The vacation-home boom started fading in February, partly because of rising mortgage rates. Still, demand for second homes is 35% above pre-pandemic levels.
Demand for vacation homes dropped sharply in February, with mortgage-rate locks for second homes reaching their lowest level since May 2020. Demand was still up 35% from pre-pandemic levels, but that’s significantly lower than the 87% increase the month before.
February also marked the first month since the start of the pandemic that growth in demand for primary residences outpaced that of vacation homes, albeit only slightly, with mortgage-rate locks for primary homes up 36% from pre-pandemic levels.
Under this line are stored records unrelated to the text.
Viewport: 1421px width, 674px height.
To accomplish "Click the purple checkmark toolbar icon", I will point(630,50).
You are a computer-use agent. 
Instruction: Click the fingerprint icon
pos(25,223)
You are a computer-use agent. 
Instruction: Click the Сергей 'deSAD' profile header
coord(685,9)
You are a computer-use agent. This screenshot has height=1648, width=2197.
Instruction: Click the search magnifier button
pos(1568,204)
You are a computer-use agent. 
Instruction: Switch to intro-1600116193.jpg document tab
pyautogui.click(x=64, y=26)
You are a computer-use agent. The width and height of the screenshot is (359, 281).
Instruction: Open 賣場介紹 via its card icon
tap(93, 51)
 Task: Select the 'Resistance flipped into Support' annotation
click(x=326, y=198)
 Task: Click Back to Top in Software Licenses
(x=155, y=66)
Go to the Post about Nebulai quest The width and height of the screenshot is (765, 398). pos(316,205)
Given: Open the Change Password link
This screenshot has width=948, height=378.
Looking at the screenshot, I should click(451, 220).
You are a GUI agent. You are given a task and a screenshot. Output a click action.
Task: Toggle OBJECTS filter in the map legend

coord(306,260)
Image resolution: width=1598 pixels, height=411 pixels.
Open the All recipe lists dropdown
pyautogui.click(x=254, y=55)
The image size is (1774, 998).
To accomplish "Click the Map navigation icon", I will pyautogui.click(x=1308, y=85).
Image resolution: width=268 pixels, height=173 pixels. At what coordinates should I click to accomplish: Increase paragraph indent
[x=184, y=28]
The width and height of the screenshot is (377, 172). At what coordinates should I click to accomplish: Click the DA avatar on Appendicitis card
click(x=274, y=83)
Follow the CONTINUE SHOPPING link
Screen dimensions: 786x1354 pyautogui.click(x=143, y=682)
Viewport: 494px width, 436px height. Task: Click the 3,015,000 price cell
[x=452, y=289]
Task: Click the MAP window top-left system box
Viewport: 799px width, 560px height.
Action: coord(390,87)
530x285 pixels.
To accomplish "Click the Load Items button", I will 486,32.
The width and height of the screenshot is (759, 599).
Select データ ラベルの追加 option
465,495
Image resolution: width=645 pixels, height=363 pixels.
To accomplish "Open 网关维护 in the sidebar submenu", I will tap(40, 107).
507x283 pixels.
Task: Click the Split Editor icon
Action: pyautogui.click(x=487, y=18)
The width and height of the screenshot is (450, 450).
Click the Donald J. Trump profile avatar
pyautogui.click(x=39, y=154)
Demand for second homes started soaring in mid-2020 as the pandemic took hold, reaching a peak in March 2021, with demand up 95% from pre-pandemic levels. The combination of remote work, record-low mortgage rates and a desire to get away from crowds motivated many affluent Americans to buy vacation homes. But last month demand fell sharply from the month before as mortgage rates rose.
“Rising mortgage rates, combined with rising home prices, are hitting the second-home market much harder than the primary-home market,” said Redfin Chief Economist Daryl Fairweather. “That’s largely because vacation homes are optional. People don’t need a second home, but they do need a place to live. Still, people are buying up vacation homes more than they were before the pandemic, as work remains more flexible than it used to be.”
The average 30-year mortgage rate reached a peak of 3.92% in mid-February, substantially higher than the 2.65% low reached in the beginning of 2021. The typical monthly mortgage payment is up hundreds of dollars from a year ago, partly as a result of that increase.
Demand for second homes may continue to decline in the coming months as loan fees for second homes go up. The Federal Housing Finance Agency announced fees for second-home loans will increase by about 1% to 4% starting in April. The change will add about $13,500 to the cost of purchasing a $400,000 home for the typical second-home buyer, which can either be paid upfront or rolled into a mortgage (about $60 per month).
Although mortgage-rate locks for second homes were down in February, prices continue to grow in seasonal towns, where vacation homes are often located. Home prices in seasonal towns rose 20% year over year in February to a median of $513,000. February marks more than a year and a half of 10%-plus year-over-year growth for home prices in seasonal towns.
That’s due partly to a severe shortage of inventory, with the number of homes for sale in seasonal towns down a record 29% year over year in February. The fact that home prices are up and inventory is down even though second-home demand is declining suggests that some workers with permanently remote jobs may be relocating to vacation destinations rather than purchasing second homes, and that investors are interested in seasonal towns.
Meanwhile, home prices in non-seasonal towns were up 13% to $414,000, and supply was down 17%.
For this analysis, a seasonal town is defined as an area where more than 30% of housing is used for seasonal or recreational purposes.
The data in the first section of this report is from a Redfin analysis of mortgage-rate lock data from real estate analytics firm Optimal Blue. Redfin created a seasonally adjusted index of Optimal Blue’s data to adjust for typical seasonal patterns and allow for simple comparisons of second-home demand during and before the pandemic. We define “pre-pandemic” as January and February 2020 and set the index for that period to 100. Any data point above 100 represents second-home demand that’s above pre-pandemic levels and any data point below 100 represents demand below pre-pandemic levels. This data is subject to revision.
A mortgage-rate lock is an agreement between a homebuyer and a lender that allows the homebuyer to lock in an interest rate on a mortgage for a certain period of time, offering protection against future interest-rate hikes. Homebuyers must specify whether they are applying to secure a mortgage rate for a primary home, a second home or an investment property. Roughly 80% of mortgage-rate locks result in actual home purchases.